Cardiovascular Disease. Coronary heart disease was defined as acute MI requiring overnight hospitalization, silent MI determined from serial electrocardiograms obtained every 3 years, or death due to CHD. Stroke was defined as the rapid onset of a neurologic deficit lasting more than 24 hours, supported by imaging studies in most cases (89.8% had computed tomography/magnetic resonance imaging [MRI] studies available). Venous thromboembolism was defined as PE or DVT and required clinical symptoms supported by relevant diagnostic studies. Total cardiovascular disease events include CHD, stroke, VTE, angina requiring hospitalization, coronary revascularization procedures, congestive heart failure, carotid artery disease, and peripheral vascular disease.
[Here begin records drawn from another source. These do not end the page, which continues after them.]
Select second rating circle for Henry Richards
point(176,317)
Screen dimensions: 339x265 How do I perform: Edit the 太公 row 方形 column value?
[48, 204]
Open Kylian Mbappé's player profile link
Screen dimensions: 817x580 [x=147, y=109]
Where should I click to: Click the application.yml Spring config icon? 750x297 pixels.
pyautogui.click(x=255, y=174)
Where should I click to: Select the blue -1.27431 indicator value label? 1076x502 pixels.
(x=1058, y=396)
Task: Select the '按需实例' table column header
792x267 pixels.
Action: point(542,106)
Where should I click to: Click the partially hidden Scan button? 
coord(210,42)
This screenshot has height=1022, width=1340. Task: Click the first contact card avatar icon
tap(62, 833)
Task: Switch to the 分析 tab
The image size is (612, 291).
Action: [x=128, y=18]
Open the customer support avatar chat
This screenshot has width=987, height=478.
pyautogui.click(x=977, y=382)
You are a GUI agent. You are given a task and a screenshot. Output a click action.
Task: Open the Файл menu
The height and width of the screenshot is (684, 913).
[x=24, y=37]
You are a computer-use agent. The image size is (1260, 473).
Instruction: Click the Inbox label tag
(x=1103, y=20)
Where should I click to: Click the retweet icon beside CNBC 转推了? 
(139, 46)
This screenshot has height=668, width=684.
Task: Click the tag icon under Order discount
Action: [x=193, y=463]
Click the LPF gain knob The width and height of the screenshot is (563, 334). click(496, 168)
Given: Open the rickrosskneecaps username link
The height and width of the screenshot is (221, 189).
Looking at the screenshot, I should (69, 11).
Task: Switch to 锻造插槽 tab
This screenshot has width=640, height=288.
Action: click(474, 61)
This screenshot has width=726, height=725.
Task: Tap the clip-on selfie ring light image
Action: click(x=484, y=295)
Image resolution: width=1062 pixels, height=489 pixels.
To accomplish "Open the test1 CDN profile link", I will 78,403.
Cancer. All cancers other than nonmelanoma skin cancers were confirmed by pathology reports, available for 98.2% of invasive breast, 95.0% of colorectal, and 80.6% of other cancers.

Fractures. All reported clinical fractures other than those of the ribs, chest/sternum, skull/face, fingers, toes, and cervical vertebrae were verified by review of radiology, MRI, or operative reports. WHI investigators did not obtain spine radiographs to ascertain subclinical vertebral fractures.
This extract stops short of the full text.